The musical part comes easily. “I’ve always been good at it,” Martin claims. “I remember I was a very good improvisational pianist when I was young. At three or four, I could sit down and write songs at the piano.” But that’s only half of the story. “I dread writing lyrics,” he admits. “I don’t know who to get mad at that I have to do it.” He puts the task off until late in the creative process. “I write them after the music. I’m starting to feel compelled to jot things down now. I’m so unorganized. I generally don’t have a cassette deck, or even a pen, so I say ‘oh, fuck it’ and it’s gone.”

Regardless, Martin has been writing more songs of late, only a fraction of which made it to Three Sheets (four others surfaced on last year’s EP The Bayonet (Fingerpaint). When Martin rehearses with the rest of Idaho— additional guitarist Dan Seta, drummer Mark Lewis, and bassist Terry Borden—he records the whole session. “We come up with three or four song ideas, practically complete, per rehearsal. I’ve never had this happen before. We had a huge job this year, to go back and mine through all of this stuff.”

Having the first steady line-up since Idaho’s inception helped, too. “There really is a band now,” Martin stresses. “In a perfect world, I wouldn’t have to go out and tour and could do everything by myself. I think there’s a real essence to that stuff I do on my own. But it was so aggravating to play it live that I was forced to seek people to play with—people who can write their own parts that I don’t hate. The band has emerged from that, and now were really coming into our own.”

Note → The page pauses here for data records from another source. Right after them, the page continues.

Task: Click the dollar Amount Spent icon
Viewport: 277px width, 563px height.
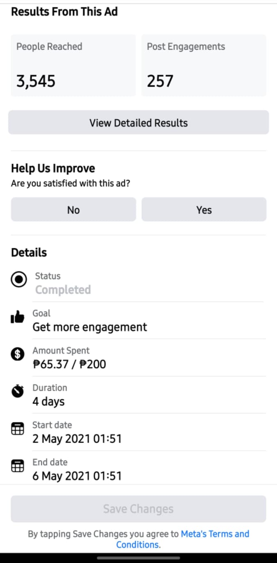Action: click(17, 354)
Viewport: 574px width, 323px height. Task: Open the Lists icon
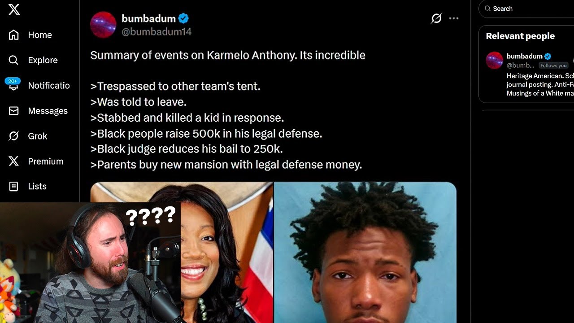(x=14, y=186)
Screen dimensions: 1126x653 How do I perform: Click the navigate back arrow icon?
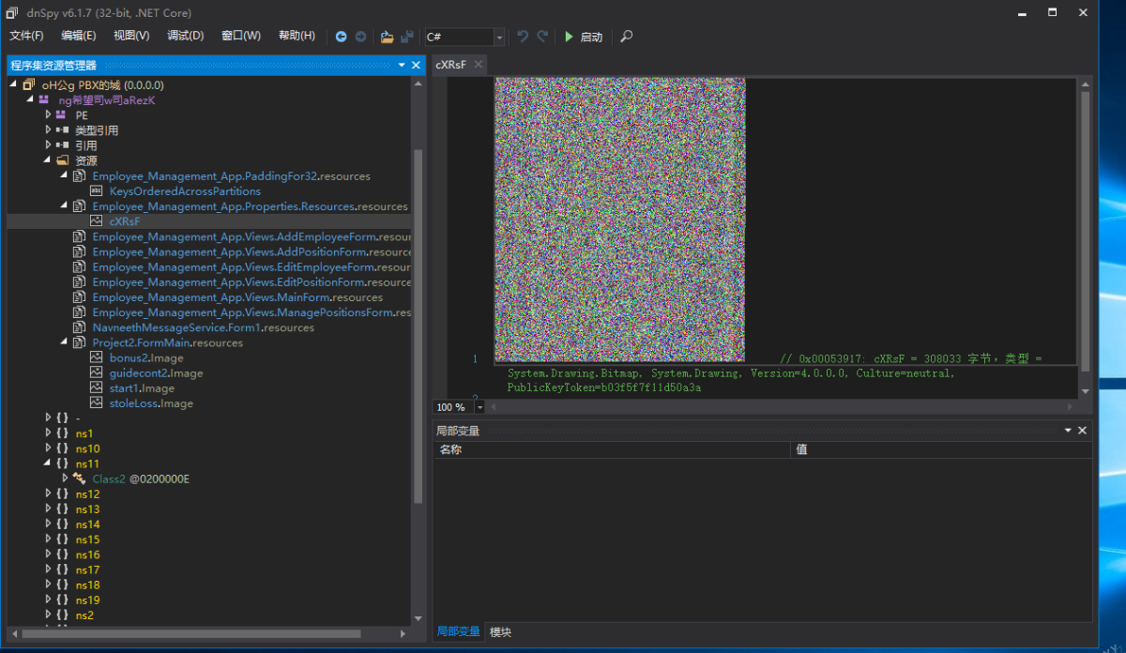tap(341, 37)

And then there’s Marty Brumbach, who’s been producing Idaho since its debut ER The Palms, back in 1993. “He really is a fifth band member,” Martin confides. “He has these great organizational talents, and he’s a great balance for me. He’s really an adult, where I’m still groping around and figuring out what the fuck I’m doing here. He’s able to come in, and keep things anchored, yet he knows when to leave me alone.

“I don’t think that the first record would have gotten finished if he hadn’t been around,” he adds a minute later, “because John and I really didn’t know how to finish songs.”

A flag goes up at the mention of Martin’s former partner in Idaho, John Berry, who found himself without a band following Year After Year due to his heroin addiction. What became of him? “He’s just still so messed up,” says Martin, his volume dropping a notch. “I think he’s in drug rehab again. It’s too bad. Even up ‘til a couple months ago, I’d call him, and he’d pick up the guitar and play something over the phone, and it would just be so good.”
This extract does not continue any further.